## STUDY QUESTIONS
1. Reproduce the passage of the public health funding text from "Centers for Disease" to "this critical center.".
2. Continue the public health funding text from its final sentence.

## READING TEXT
Centers for Disease Control and Prevention (CDC)—National Center for HIV/AIDS, Viral Hepatitis, STD, and TB Prevention (NCHHSTP)

Local health departments, nonprofit health care organizations, and state and local education agencies use NCHHSTP funds for HIV, other STDs, viral hepatitis, and TB prevention efforts. In some of these health settings, funding from NCHHSTP is combined with Title X and other federal funds to create robust sexual health programs by paying for the cost of family planning nurse practitioners, testing supplies, and medications. We request that the administration recommends $1.43 billion in FY 2020 to support the work of this critical center.

The Special Supplemental Nutrition Program for Women, Infants, and Children (WIC)

The Special Supplemental Nutrition Program for Women, Infants, and Children (WIC) provides nutritional support to low-income pregnant persons and parents with children under five years of age through food packages, health education, and referrals to health and social services. The program, administered through grants distributed by state WIC agencies, complements the Title X program and the efforts of the health care safety net to ensure access to health services for low-income women and families. WIC has improved birth outcomes, reduced health care costs, improved nutrition-related health outcomes, increased access to medical care, and improved pre-pregnancy nutritional status.xvi We oppose the cuts proposed in the FY 2019 budget and request that the administration recommends $6.37 billion for the WIC program in FY 2020.

Exclude Harmful Policy Riders

The budget should be free of any policy riders that seek to eliminate certain family planning and sexual health providers from accessing public funds. Such riders, including those that object to a provider’s scope of service beyond family planning and those that allow for exemptions for required services due to an entity’s religious or moral objections to that care, are to the detriment of patients and public health. For instance, the administration should abandon its repeated efforts, as evidenced by the president’s FY 2018 and 2019 budget plans, to bar “certain entities that provide abortions, including Planned Parenthood” health centers from serving patients that access care through federally funded health programs.xvii Blocking patients from obtaining publicly funded reproductive health services from Planned Parenthood and other similar providers would reduce access to high-quality care and widen existing inequities.

## COLLECTED MATERIAL
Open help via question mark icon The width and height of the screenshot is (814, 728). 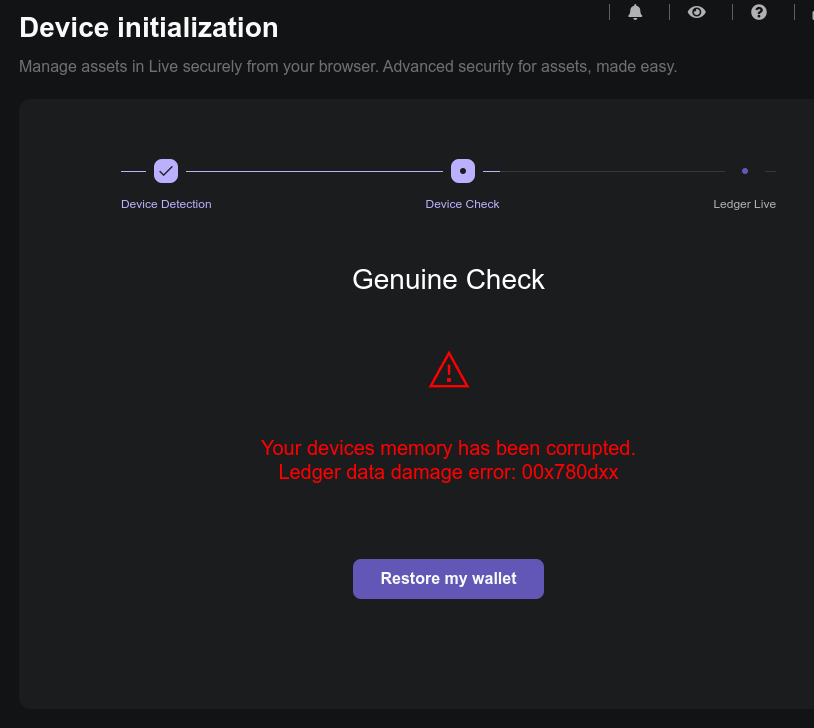point(758,12)
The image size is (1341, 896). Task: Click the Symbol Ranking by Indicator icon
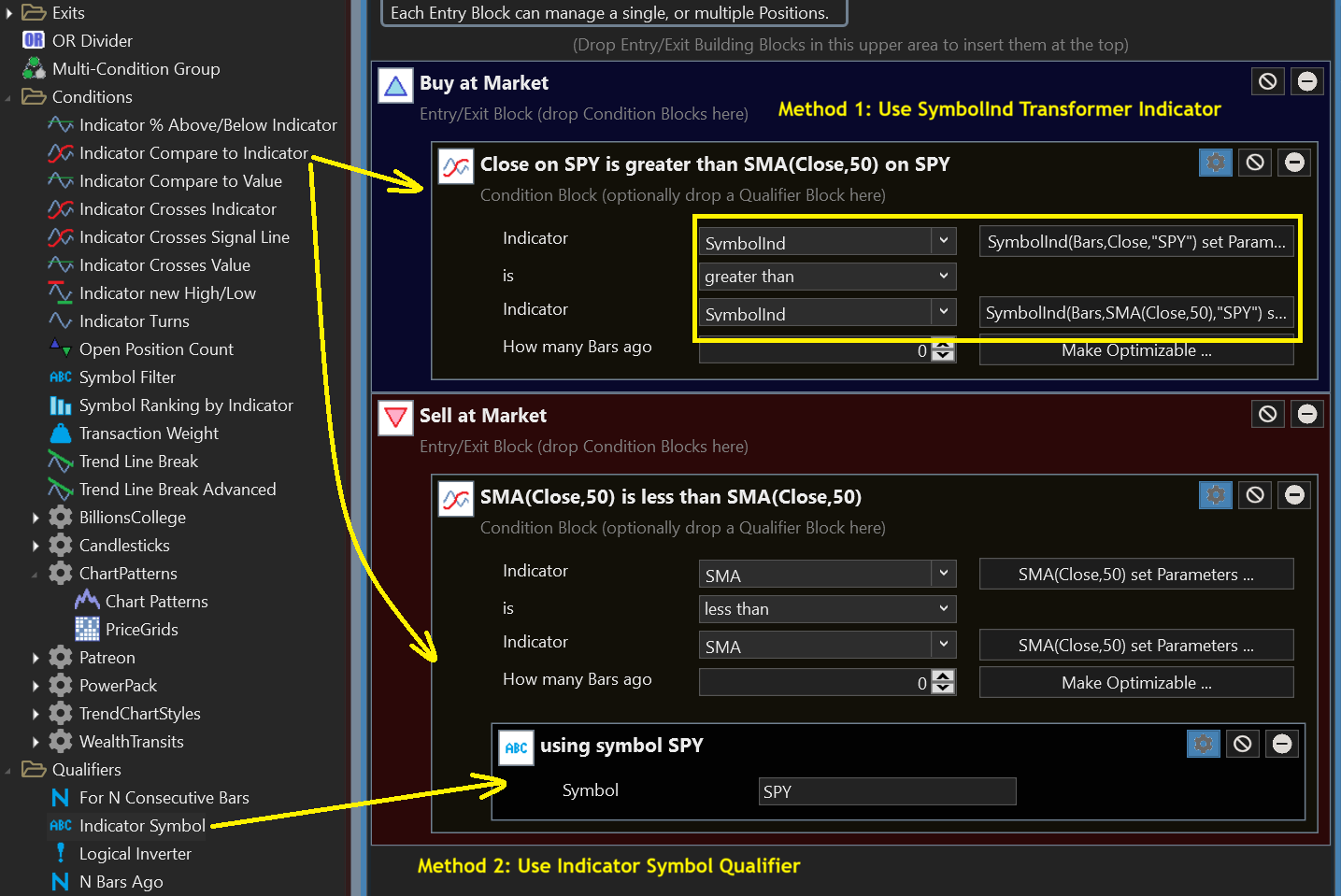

## RESULTS IN ORDER
1.
Centers for Disease Control and Prevention (CDC)—National Center for HIV/AIDS, Viral Hepatitis, STD, and TB Prevention (NCHHSTP)

Local health departments, nonprofit health care organizations, and state and local education agencies use NCHHSTP funds for HIV, other STDs, viral hepatitis, and TB prevention efforts. In some of these health settings, funding from NCHHSTP is combined with Title X and other federal funds to create robust sexual health programs by paying for the cost of family planning nurse practitioners, testing supplies, and medications. We request that the administration recommends $1.43 billion in FY 2020 to support the work of this critical center.

2.
We further urge the president to remove the Hyde Amendment and related restrictions from his FY 2020 budget request. That harmful language prevents people who qualify for Medicaid, work as federal employees, or otherwise receive health care coverage or services directly from the federal government from accessing abortion through those programs. Access to abortion should not be dependent on how someone receives health care or coverage.

Finally, the budget should remove language added in the FY 2019 budget that would bar any immigrant without “satisfactory status” from accessing emergency Medicaid, which provides coverage in life-threatening situations, including labor and delivery care.

Conclusion

The president’s FY 2020 budget request should strengthen the safety net to make certain that millions of current and future patients can obtain high-quality, affordable family planning and sexual health care from providers of their choice. Millions of Americans rely on publicly funded health care programs, including family planning, to make the best decisions for themselves and their families and to lead their best possible lives.

Thank you for considering these requests.